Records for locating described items
►

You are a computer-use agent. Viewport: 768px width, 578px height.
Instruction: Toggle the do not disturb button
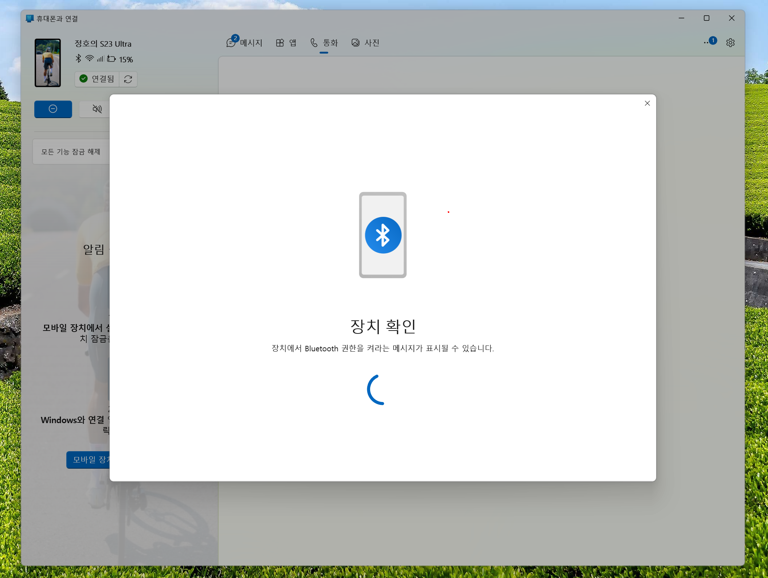pyautogui.click(x=53, y=109)
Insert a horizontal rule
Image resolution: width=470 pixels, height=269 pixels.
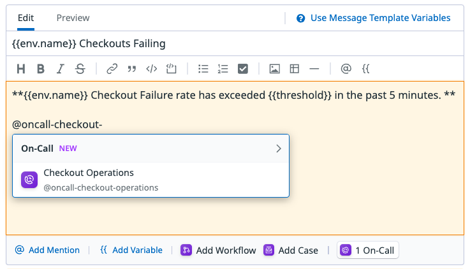[314, 69]
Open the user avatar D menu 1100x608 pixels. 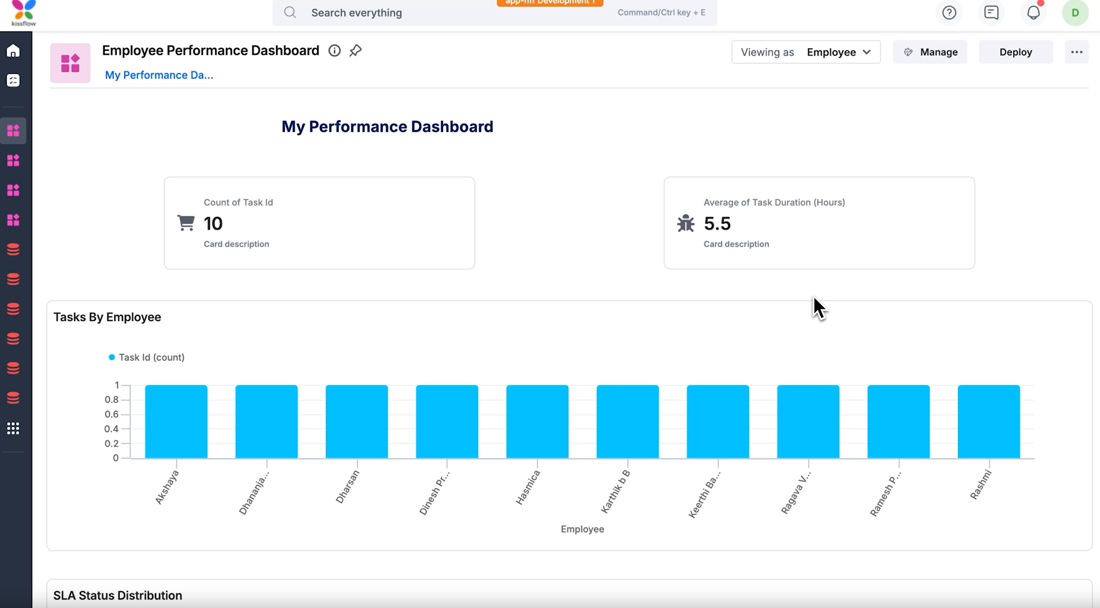pyautogui.click(x=1075, y=13)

◄

Problem to work on: Gather every line in the records that contains the string "height". Treat uppercase and lowercase as different.

Solution below:
You are a computer-use agent. Viewport: 768px width, 578px height.
Image resolution: width=470 pixels, height=269 pixels.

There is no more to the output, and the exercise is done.